What is Data Mining?

Data Mining is the process of AUTOMATICALLY collecting large volumes of data with the objective of finding HIDDEN PATTERNS and analyzing the relationships between numerous types of data to develop PREDICTIVE models. A typical example is the widespread use of loyalty cards which are used to identify and gather data from customers in retail stores. Millions of customers unwittingly share information about their purchases, which is collected as bar codes are read at check out points, and is accumulated in data warehouses. Retail stores look at parameters such as RECENCY, FREQUENCY and MONETARY value to determine the likelihood of customers remaining loyal to their retail stores. In addition, location information embedded in loyalty cards helps to correlate demographic and psychographics information, provided by companies like Claritas and ESRI, with purchase data. Companies use such data to identify relatively homogenous groups of customers which demonstrate similar buying behavior. When these segments are demarcated, predictive or statistical models can be develop to forecast their purchase behavior. Each of these groups then receives product and services relevant to their profile which saves costs of mailing catalogues sent to disinterested consumers.

Data mining is a rapidly growing tool in management decision making.

Companies analyze data to offer services in proportion to the revenue earned from customers, price financial products to match the risk profile of customers, customer acquisition and retention strategies, inventory management, fraud detection etc.

The technological centerpiece of well developed data mining is the data warehouse. In the past, data was gathered by transactional or operational technologies such as those used for finance, order booking, sales data or production data management. These operational systems have specific functions while a data warehouse aggregates multi-dimensional information which means that it affords cross-referencing. Analysis of data hosted on operational systems cannot be done efficiently because it takes away time from routine business functions. In addition, operational data stores dynamic information or data such as orders placed which is updated at short intervals. A data warehouse, on the other hand, stores historical information which is not modified after it is transferred from an operational system.
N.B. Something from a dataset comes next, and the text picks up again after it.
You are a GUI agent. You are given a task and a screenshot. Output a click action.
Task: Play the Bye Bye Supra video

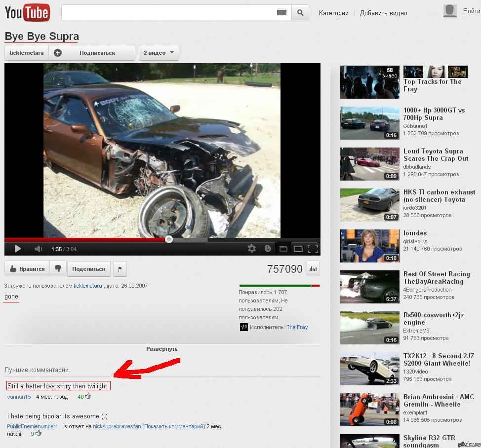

Data stored on data warehouses inevitably grows in volumes and cannot be stored on servers. Instead, data warehouses use storage area networks where disk capacity can be increased incrementally as demand grows unlike servers which increase disk capacity discretely. An added advantage of storage area networks is that they are accessible by all departments or subsidiaries of the company since they are managed from a single GUI. A single view of the data also implies that companies can use data for strategic planning for their business.

The final technological piece in data mining is the analytical applications. These range from simple SQL queries to construction of tables using OLAP tools, such as Business Objects and Cognos, or more sophisticated statistical analysis tools such as SAS, S-Plus, R or SPSS. The analytical tools look for patterns in the data or test hypothesis. They use methodologies like CHAID (Chi-square Automatic Interaction Detector) to find patterns or conduct multivariate statistics for customer segmentation.